_Work instructions_.
A - According to the text on Prestige Kingfisher Towers, which firm designed the towers?
B - Copy everything in the Prestige Kingfisher Towers text from "Kingfisher Towers is" down to "businessman Vijay Mallya.", replacing "luxury residential complex" with "high-end apartment complex".

_Extracted text_.
Design and construction
- Architect: Thomas Associates
- Developer: Prestige Group, Irfan Razack, United Breweries Group
- Main contractor: Prestige Group

= Prestige Kingfisher Towers =

Luxury residential skyscraper in Bengaluru, India

Kingfisher Towers is also known as Prestige Kingfisher Towers, is a luxury residential complex located on Kasturba Road in UB City at Vittal Mallya road Bangalore. Developed by the Prestige Group in collaboration with the United Breweries Group, The building list as the tallest residential buildings in Bangalore. The property has since been seized by Government of India.

== Design and construction ==
The towers were designed by Thomas Associates. A distinctive architectural feature is the rooftop cantilever supporting the "Sky Mansion" originally planned by businessman Vijay Mallya.

_Source excerpt_.
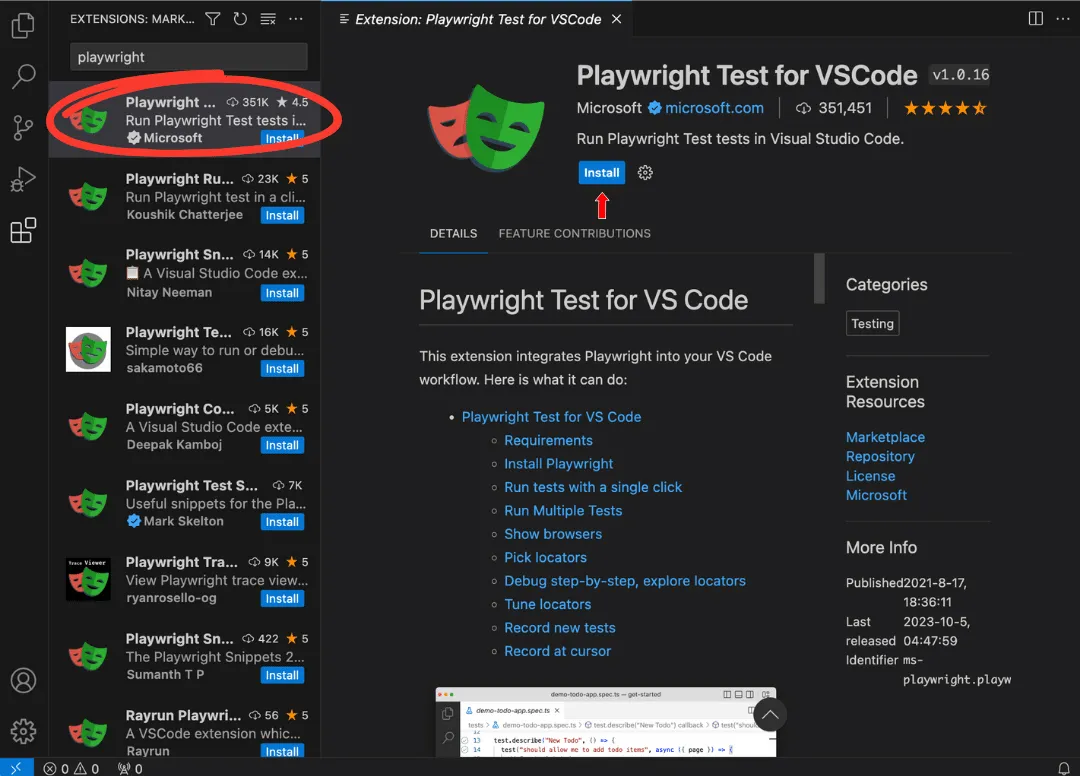The width and height of the screenshot is (1080, 776).
Task: Open the Source Control view
Action: pos(23,128)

_Expected responses_.
A - Thomas Associates

B -
Kingfisher Towers is also known as Prestige Kingfisher Towers, is a high-end apartment complex located on Kasturba Road in UB City at Vittal Mallya road Bangalore. Developed by the Prestige Group in collaboration with the United Breweries Group, The building list as the tallest residential buildings in Bangalore. The property has since been seized by Government of India.

== Design and construction ==
The towers were designed by Thomas Associates. A distinctive architectural feature is the rooftop cantilever supporting the "Sky Mansion" originally planned by businessman Vijay Mallya.